When the mount is done, all lower layers cannot be changed (at least
not via the union mount point).

> (Assuming you can have more layers), what happens if you have write
> access on one of the intermediate layers?

Same as for any non-frontmost layer: it's effectively read-only.

> How does one remove a file from a lower layer?

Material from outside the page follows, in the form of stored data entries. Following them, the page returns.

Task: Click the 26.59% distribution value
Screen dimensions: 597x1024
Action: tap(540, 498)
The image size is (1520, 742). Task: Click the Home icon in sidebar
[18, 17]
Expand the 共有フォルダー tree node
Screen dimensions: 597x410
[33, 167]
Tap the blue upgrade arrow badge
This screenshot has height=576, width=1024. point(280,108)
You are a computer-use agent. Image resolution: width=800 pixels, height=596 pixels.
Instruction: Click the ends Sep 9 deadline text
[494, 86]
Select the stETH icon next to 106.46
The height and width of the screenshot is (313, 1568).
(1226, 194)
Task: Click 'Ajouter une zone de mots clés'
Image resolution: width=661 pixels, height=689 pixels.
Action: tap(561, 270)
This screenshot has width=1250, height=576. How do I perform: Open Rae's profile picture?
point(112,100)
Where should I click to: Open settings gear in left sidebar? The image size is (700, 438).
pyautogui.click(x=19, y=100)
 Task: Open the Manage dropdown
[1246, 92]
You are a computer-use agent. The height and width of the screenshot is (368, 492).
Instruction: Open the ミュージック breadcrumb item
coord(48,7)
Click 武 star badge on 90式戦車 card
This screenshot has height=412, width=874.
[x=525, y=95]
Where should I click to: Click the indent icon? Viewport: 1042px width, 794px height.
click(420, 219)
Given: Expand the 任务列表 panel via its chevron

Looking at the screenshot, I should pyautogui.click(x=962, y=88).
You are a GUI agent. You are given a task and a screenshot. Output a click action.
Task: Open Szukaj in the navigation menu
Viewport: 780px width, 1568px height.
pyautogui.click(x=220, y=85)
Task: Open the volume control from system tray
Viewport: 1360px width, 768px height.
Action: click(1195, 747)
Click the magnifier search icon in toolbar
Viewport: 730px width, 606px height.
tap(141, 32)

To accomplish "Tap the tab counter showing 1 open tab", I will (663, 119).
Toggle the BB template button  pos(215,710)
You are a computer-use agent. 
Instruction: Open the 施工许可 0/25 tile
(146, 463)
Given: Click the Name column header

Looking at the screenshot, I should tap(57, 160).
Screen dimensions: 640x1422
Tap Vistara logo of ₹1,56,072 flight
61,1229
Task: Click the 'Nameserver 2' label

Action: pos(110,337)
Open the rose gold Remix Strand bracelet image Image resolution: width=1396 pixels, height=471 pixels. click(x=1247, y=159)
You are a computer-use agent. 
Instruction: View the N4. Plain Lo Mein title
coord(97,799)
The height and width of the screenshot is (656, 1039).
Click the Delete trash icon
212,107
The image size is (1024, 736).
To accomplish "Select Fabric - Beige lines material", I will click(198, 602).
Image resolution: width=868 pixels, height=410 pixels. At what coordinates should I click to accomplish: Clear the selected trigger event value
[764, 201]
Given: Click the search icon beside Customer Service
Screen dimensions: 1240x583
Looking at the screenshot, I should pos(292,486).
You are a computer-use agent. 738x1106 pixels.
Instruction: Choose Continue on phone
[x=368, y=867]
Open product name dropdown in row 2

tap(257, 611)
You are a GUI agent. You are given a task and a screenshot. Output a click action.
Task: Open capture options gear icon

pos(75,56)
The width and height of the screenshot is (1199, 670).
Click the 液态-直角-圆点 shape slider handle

One either unmounts the union fs or accesses the lower layer via some
other means.

> More problems: what happens when you remove a file, then create
> another file of the same name in the same directory and now want to
> ``unremove'' the old file?

(You're going off on another tangent here: this is shifting from
talking about the union fs to talking about generalized undeletion of
files.)  Depending on how removed files are kept around, you may be out
of luck, or you may not.

>> if i was changing UFS to implement this stuff i imagine i'd go for
>> approach #2.  any file remove converts the file to "removed" status.
>> some cleaner process would need to garbage collect whenever free
>> disk space gets low.
> I'd just leave the file in the same dir. and add a normally illegal
> char in its name.

There are only two "normally illegal" characters: NUL and slash.  Which
would you pick and how would you use it?  Realize that NUL is already
used to terminate names.

>>         int rc = flink(int fd, const char *pathname)
>> which takes a file descriptor and links it to the given pathname.
> This is useful but will open up a security hole.
[>> is now me -dM]
>> I've wished for flink multiple times already.  (Another call that
>> would be nice is an open-by-inumber call, but [...] :-)
> This too is a security hole in that it defeats the purpose of
> controlled access through path names.

I would be entirely satisfied if it's root-only.  The purposes for
which I've wanted it have been maintenance purposes for which I would
normally be running as root anyway.

The proposed flink() would likely be root-only too; the user-level
un-remove program would then be setuid root.